The Thursday meeting was the administration's second this week. Politico reported on its attendees: Tim Cook of Apple, Randall Stephenson of AT&T, Vint Cerf of both Google and internet history fame, and groups including Center for Democracy and Technology, which has advocated for more openness on surveillance issues. The meeting was off-the-record, and no attendees spoke with Politico about what was said.
It was the second-such meeting this week, following one on Tuesday with a similar assortment of organizations, as reported by The Hill. In attendance at that one were representatives from much of the rest of the PRISM phalanx — Facebook, Yahoo, Microsoft — and from advocacy groups like the Electronic Privacy Information Center and the New America Foundation. Obama didn't attend the Tuesday meeting, but its guidelines were similar: no talking about it.
That stipulation for Thursday's meeting elicited a perhaps-predictable critique, as exemplified by The Guardian's Glenn Greenwald.
Obama did have a public conversation about the issues earlier this week, however — in that Leno appearance. And what did we get? Responses that were vague or misleading.
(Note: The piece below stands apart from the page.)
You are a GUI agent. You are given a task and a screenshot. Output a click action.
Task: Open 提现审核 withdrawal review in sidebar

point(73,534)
Which was also predictable, and not only because Obama has a vested interest in holding the conversation on his own terms. The vast, vast majority of those watching Leno have not been paying close attention to the NSA surveillance developments. They have probably heard of PRISM; they have probably not heard of XKeyscore. Obama's assurances that he meant to defend the nation and their personal privacy was superficial in part because there was not much depth he could explore.
Nor could Leno — or, if the White House meetings had been public, the privacy groups — have effectively challenged Obama on his answers. The president holds two distinct advantages in that debate: he necessarily knows more about what's going on, and there is an obvious power imbalance. Jay Leno is not a journalist. He's an entertainer. He's not interested in pressing Obama on detailed privacy issues. The privacy groups might want to be more forceful — and may well have been! — but doing so in front of cameras to an angry president is a significant demand for the head of a small non-profit.
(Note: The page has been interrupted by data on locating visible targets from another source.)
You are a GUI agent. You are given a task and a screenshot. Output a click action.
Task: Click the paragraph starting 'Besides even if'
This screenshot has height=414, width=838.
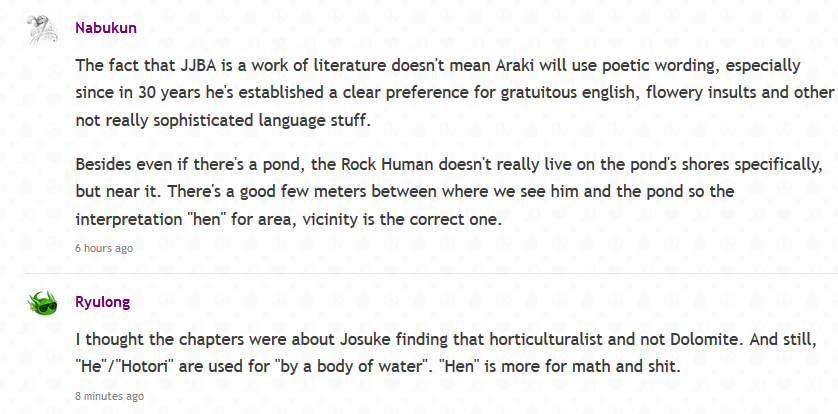[449, 192]
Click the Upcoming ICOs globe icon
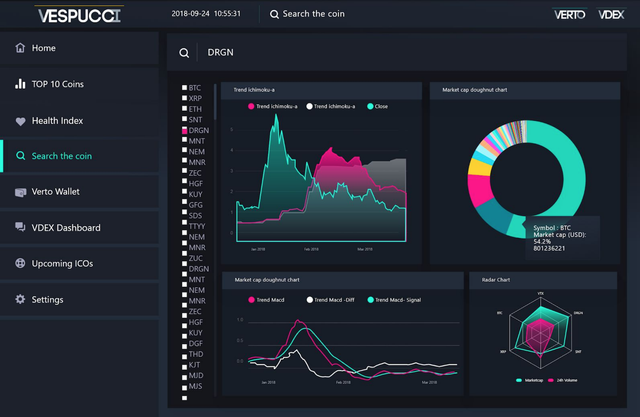 click(x=20, y=263)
(We'll note that the meetings almost certainly weren't only discussions about privacy. One likely additional topic for the tech companies present: the economic toll of compliance with the NSA's demands.)
At 3 p.m. this afternoon, the president will hold his first press conference since April 30. At it, the power balance is lessened. These are journalists used to confronting authority figures (in most cases), used to batting away contentious responses. And its where Obama will be bolstered or hampered by the second advantage above: there's some stuff he can't talk about. That can be a crutch — he can use it, for example, to defer questions about the programs' efficacy — but it can also be a liability. The president defers to his national security staff for their assessments of what should and shouldn't be public. Even challenging them to be more forthright (however sincerely) hasn't resulted in many new releases of information. The only recently declassified documents, those released by the director of national intelligence last week, we mostly released to embarrass Congress after the House nearly voted to defund phone metadata collection.
An open, public, informed conversation on surveillance has been the president's stated goal since shortly after the Edward Snowden leaks began. How authentic that desire is isn't clear. But how possible it is isn't either.